If the title is followed by the name Steele I read it — only a few authors have made my must read list in the past 20 years
Another name is Lindzen.
Feel good that you already gave the world a treasure chest of consistently good articles, incuding the one today.
Let’s not hear about any more heart attacks please!
I am really glad you survived your brush with death. Well done Jim. Please get well soon and continue doing what you do so well. Your articles are appreciated all over the world. I believe we are at an inflection point and the covid crisis will show people what a real crisis looks like, making the climate crisis a hard sell.
Best wishes, Jim. Glad you’re on the mend.
Your posts are always thoughtful, enlightening, critically strong, and attractively composed to keep interest.
I, too, am an SF State alumnus. 1964-1972; BS, MS in Chemistry. We may have matriculated there simultaneously. Bio and Chem shared much of one building back then, so we may even have passed one another in a hallway. 🙂
I remember a young woman majoring in Bio. Tall, glasses, dark hair. She used to quack at people walking in the hall. A time of rampant self-expression. 🙂 Did you ever run across her?
Once again, best wishes, speedy recovery, and long productively happy life. 🙂
So it was just good fortune and good luck hey Jim?
Some how I think not!!!!!!
Best wishes for a complete recovery Mr. Steele! I very much enjoy your words and thoughts. Take care!
I’m so glad you are still with us Jim. You have been an inspiration to me and may others.
Take lots of walks in nature and give the zone diet a try to reduce inflammation. You can check it out at drsears.com and it’s free as long as you want to stay on it. Dr Sears started researching it when his father and both uncles passed away in their 50s despite being in good shape. He’s now made it past 70 and is on his way to 80.
You can’t control your genes but you can control how they are expressed.
Jim, thanks for this and all your other contributions. I hope you can feel the love.
This is just the loveliest tale yet written by my favourite environmentalist. Thank you, Jim.
So happy you got home after your tramping trip!
Jim, wishing for complete recovery. Your sane and perceptive view of the warming issue and ecological matters has been an inspiration and highlight for me. Thanks so much.
Jim, best wishes to you for a rapid return to beauty of the great outdoors around Pacifica! I am always reminded by your posts of my avocation as a beachcomber in my younger days before I fled the state of my birth, Commifornia! I spent many days and hours wandering the beaches south of you, around Pigeon Point and Pescadero, collecting shells; especially Olivella and Haliotis.

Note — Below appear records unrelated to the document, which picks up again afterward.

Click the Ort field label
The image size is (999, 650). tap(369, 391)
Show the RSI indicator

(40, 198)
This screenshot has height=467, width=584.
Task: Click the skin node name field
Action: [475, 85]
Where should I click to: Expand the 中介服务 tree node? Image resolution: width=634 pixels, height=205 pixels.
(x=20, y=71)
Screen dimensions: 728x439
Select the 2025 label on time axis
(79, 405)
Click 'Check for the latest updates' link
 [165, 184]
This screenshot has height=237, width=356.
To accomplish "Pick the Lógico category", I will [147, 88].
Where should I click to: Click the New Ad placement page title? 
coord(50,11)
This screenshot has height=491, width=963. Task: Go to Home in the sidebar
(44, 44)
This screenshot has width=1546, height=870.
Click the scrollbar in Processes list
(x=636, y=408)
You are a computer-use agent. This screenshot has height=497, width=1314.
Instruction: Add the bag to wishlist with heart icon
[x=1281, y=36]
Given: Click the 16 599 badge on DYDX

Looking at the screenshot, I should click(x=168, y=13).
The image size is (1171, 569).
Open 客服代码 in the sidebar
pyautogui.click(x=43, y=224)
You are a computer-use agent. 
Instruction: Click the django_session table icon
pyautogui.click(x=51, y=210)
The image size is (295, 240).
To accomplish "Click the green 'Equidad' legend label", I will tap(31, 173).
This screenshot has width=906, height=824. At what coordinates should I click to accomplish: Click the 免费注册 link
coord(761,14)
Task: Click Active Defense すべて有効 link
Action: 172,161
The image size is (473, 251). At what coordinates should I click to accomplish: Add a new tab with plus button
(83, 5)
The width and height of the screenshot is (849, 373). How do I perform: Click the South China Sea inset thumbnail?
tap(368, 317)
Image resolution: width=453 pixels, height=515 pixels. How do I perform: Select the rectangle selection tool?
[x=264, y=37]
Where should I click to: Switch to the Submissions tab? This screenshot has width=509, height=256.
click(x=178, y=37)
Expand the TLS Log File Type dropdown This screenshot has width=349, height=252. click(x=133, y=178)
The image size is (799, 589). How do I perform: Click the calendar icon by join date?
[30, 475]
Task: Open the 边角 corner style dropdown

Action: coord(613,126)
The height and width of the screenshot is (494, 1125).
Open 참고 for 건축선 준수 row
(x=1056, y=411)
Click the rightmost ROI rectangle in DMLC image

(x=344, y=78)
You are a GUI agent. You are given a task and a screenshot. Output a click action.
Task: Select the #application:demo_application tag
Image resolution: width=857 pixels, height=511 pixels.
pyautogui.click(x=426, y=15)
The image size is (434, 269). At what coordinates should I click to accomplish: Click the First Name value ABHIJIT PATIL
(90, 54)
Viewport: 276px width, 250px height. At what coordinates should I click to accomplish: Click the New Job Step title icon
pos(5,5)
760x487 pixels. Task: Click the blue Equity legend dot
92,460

Fishing trips out of Pillar Point were always special, too; the seafood market there had amazing smoked albacore and salmon.
Hope to see your posts again soon, interspersed amongst the great reads available on Anthony’s thought provoking site. If you get to Pescadero please try a loaf of the artichoke herb bread if you are able, or maybe some cream of artichoke soup at the well known restaurant! My prayers for your speedy recovery!
Duarte’s Restaurant. I’ve been there a few times. It’s a great place. Lots of wood. Basque cuisine.
And if you want some fun, go to the Sunday morning breakfast in the basement of the tiny Catholic church in tiny Pescadero (if they still have it). Open to all. Their graveyard has some very historical markers.